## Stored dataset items
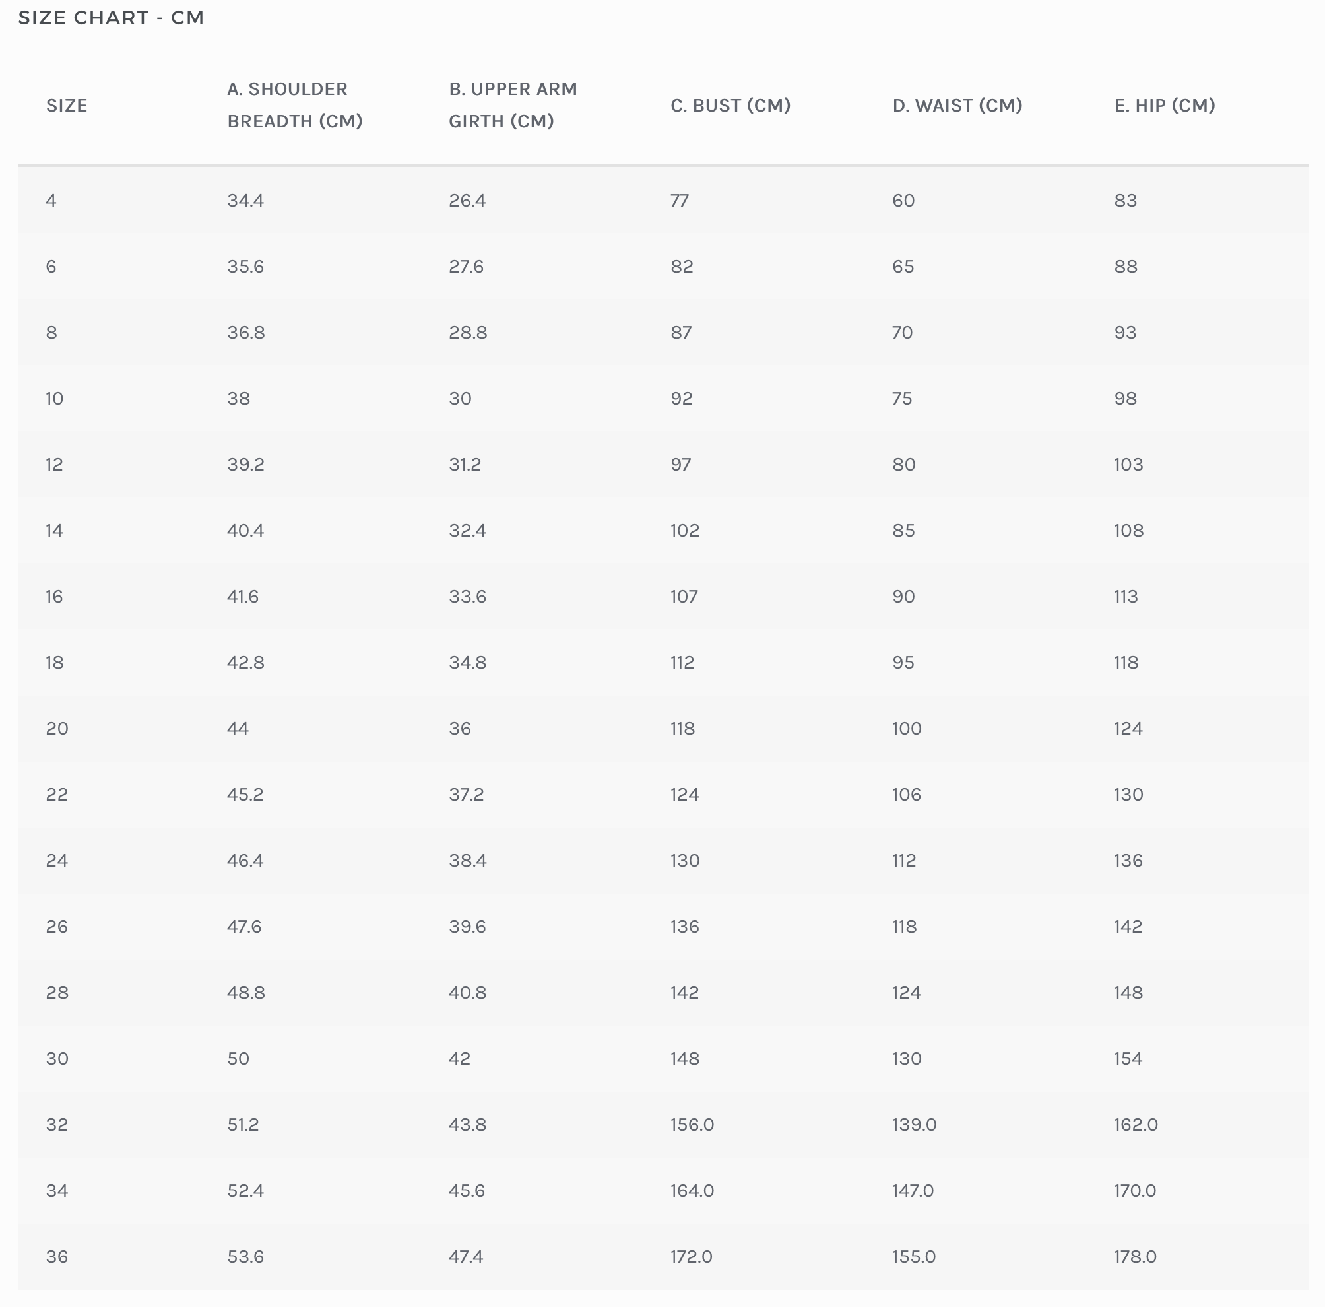
Task: Click the C. Bust (CM) column header
Action: 730,106
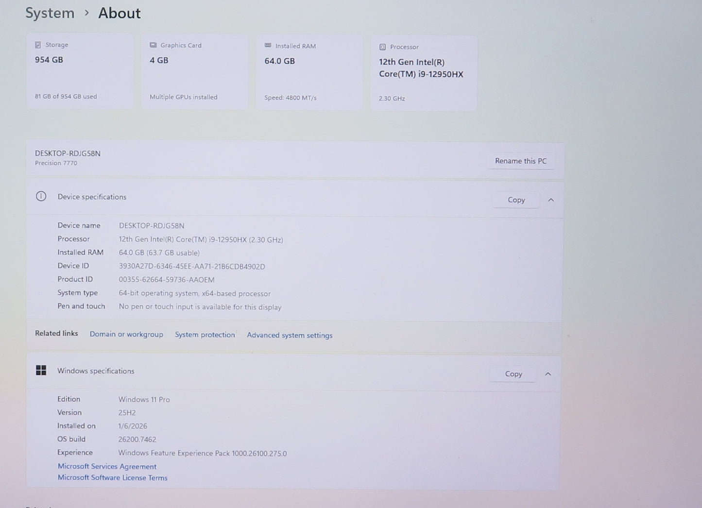Click the Installed RAM icon
The height and width of the screenshot is (508, 702).
coord(268,46)
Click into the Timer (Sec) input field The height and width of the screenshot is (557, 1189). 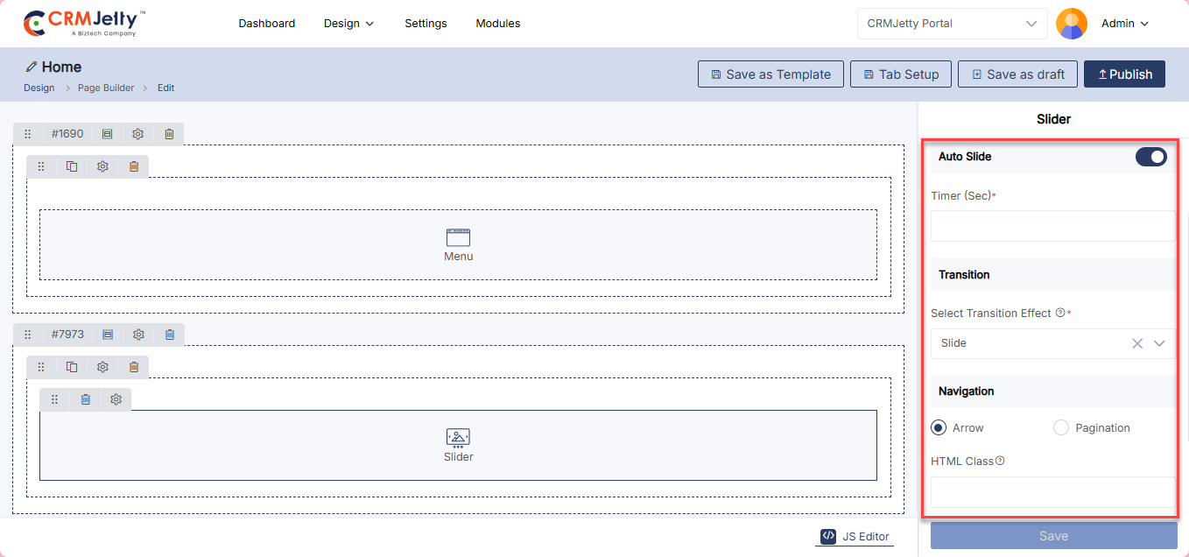[1052, 226]
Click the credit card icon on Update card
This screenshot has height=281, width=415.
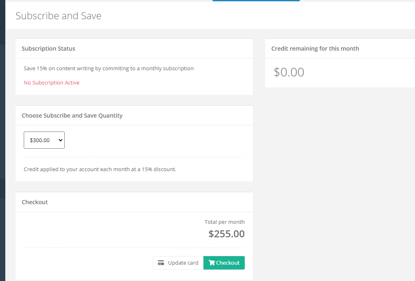[161, 263]
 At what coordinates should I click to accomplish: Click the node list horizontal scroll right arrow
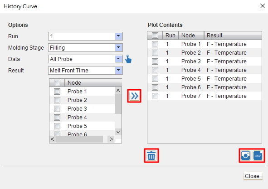click(111, 139)
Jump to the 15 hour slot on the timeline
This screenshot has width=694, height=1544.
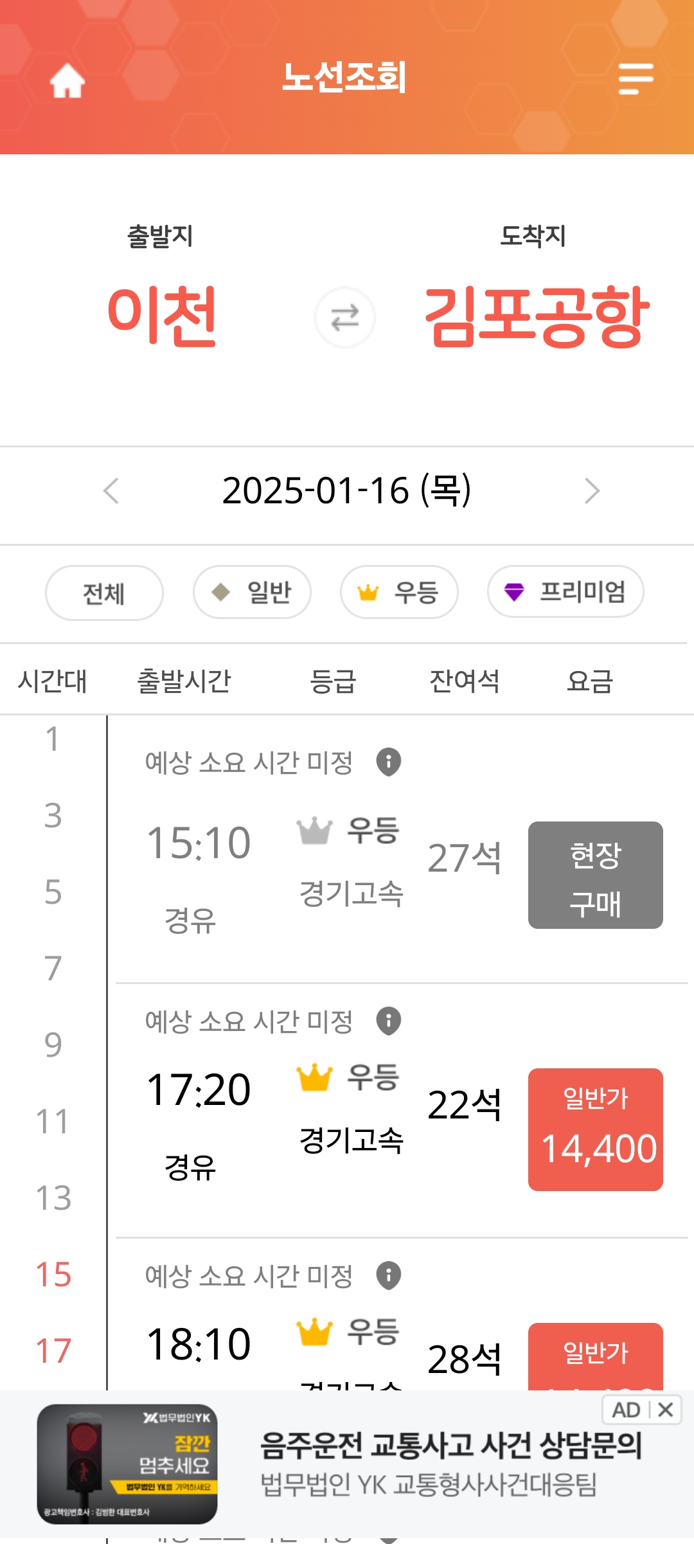click(53, 1274)
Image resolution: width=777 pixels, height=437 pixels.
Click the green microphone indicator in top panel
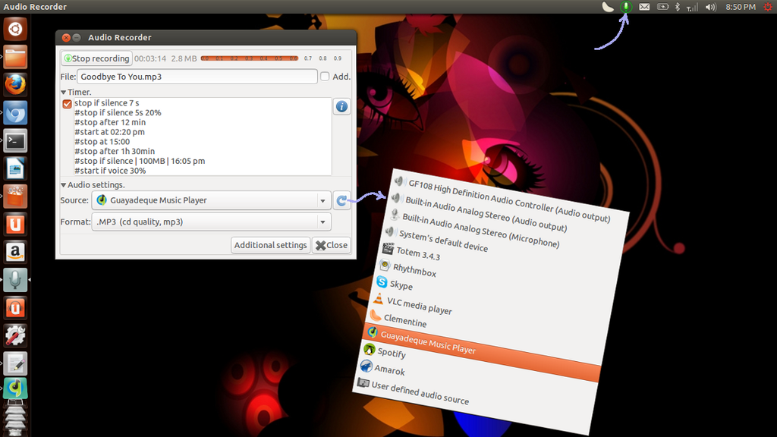tap(626, 7)
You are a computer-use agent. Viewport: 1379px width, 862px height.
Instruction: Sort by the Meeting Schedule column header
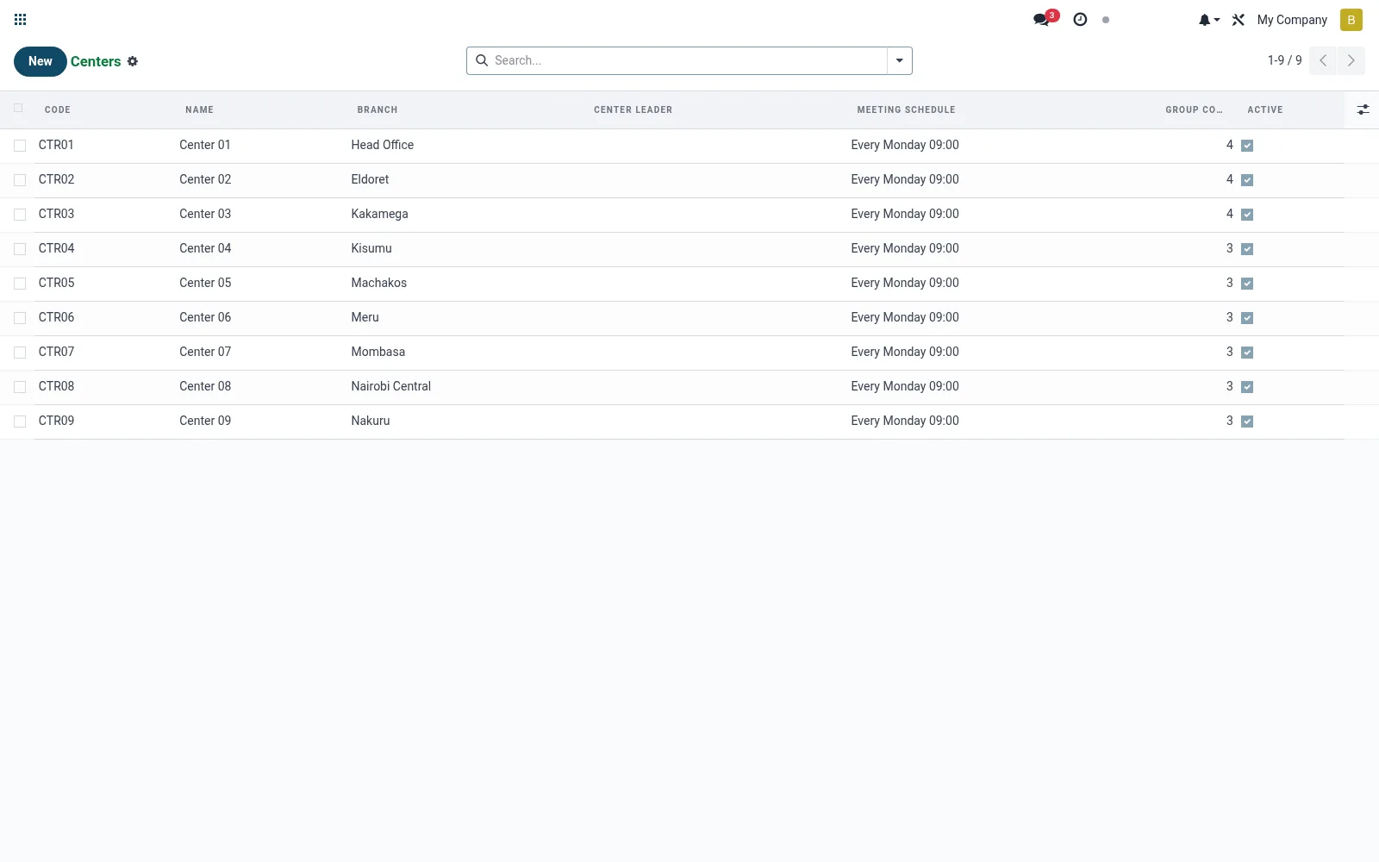pyautogui.click(x=906, y=109)
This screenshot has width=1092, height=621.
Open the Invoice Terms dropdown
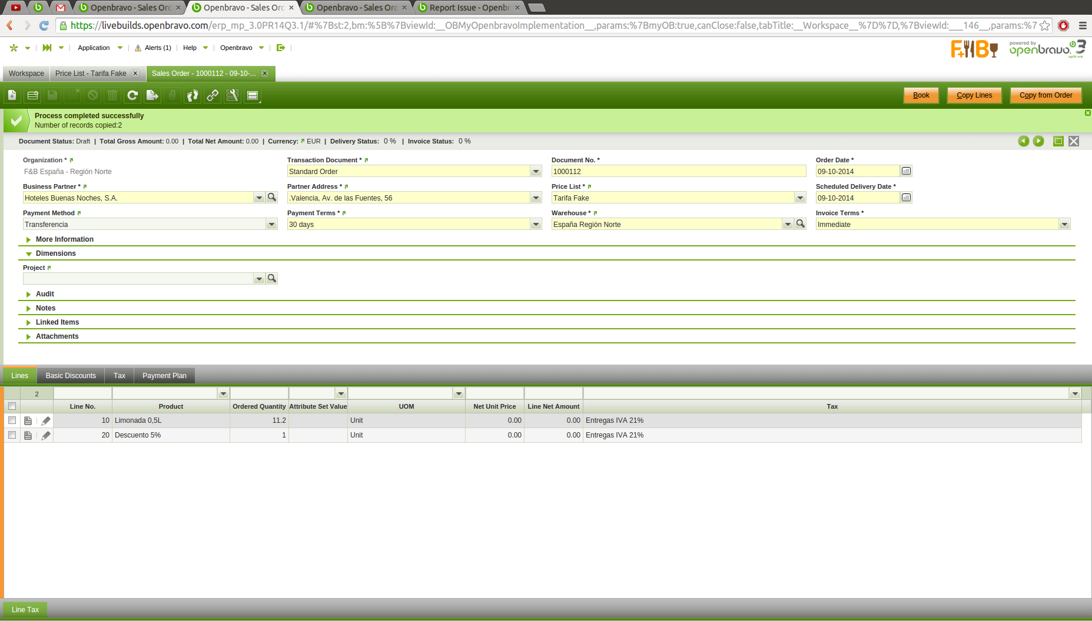(x=1064, y=225)
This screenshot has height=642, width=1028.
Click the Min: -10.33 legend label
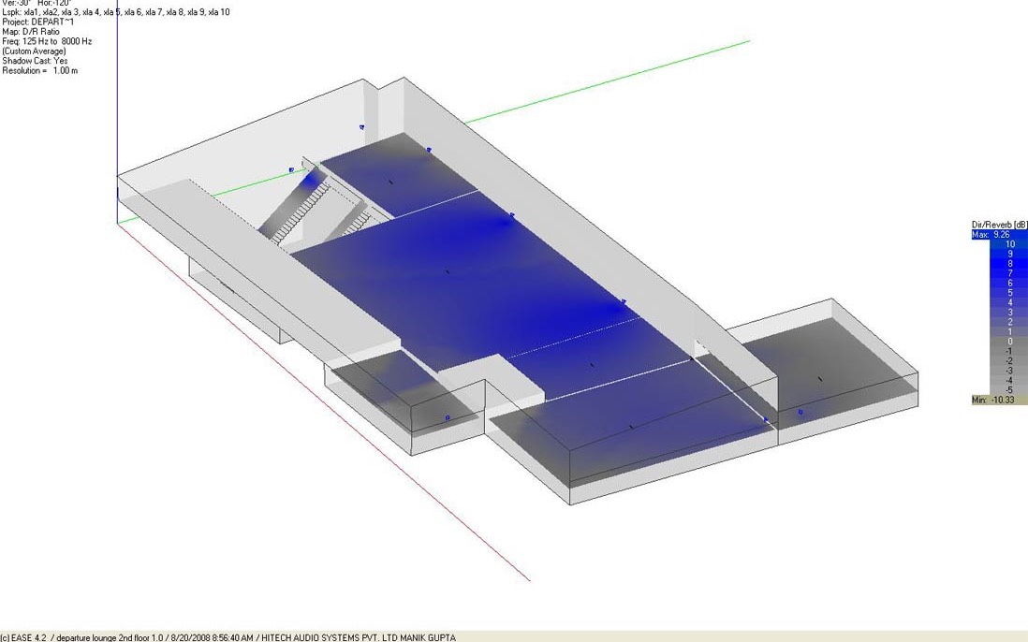coord(998,400)
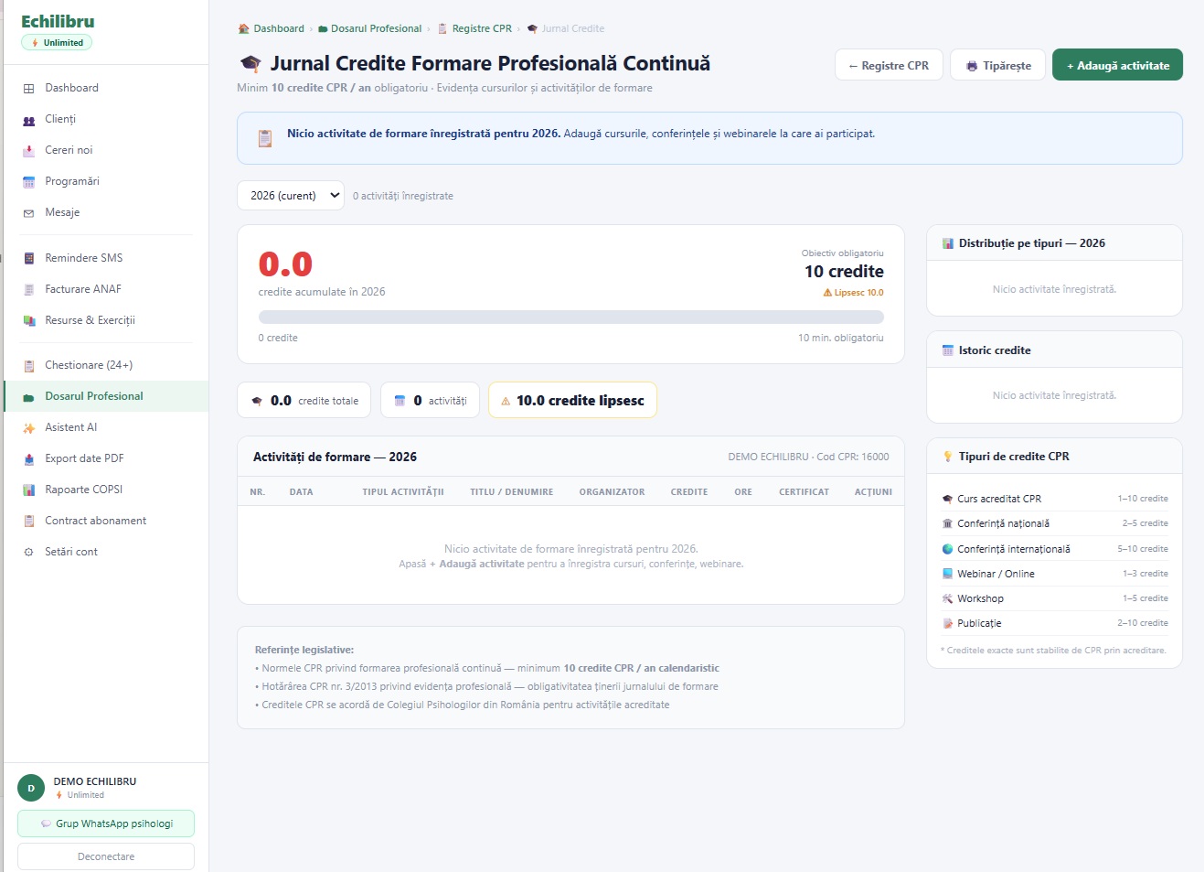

## What the exercise asks
The response should be the lines from the one containing "Click the green" through the final line of the records, reproduced exactly and with every picture left out.

## Written answer
Click the green microphone indicator in top panel
tap(626, 7)
You are a computer-use agent. Viewport: 1379px width, 862px height.
Instruction: Sort by the Meeting Schedule column header
pyautogui.click(x=906, y=109)
This screenshot has width=1092, height=621.
Open the Invoice Terms dropdown
(x=1064, y=225)
This screenshot has height=642, width=1028.
Click the Min: -10.33 legend label
coord(998,400)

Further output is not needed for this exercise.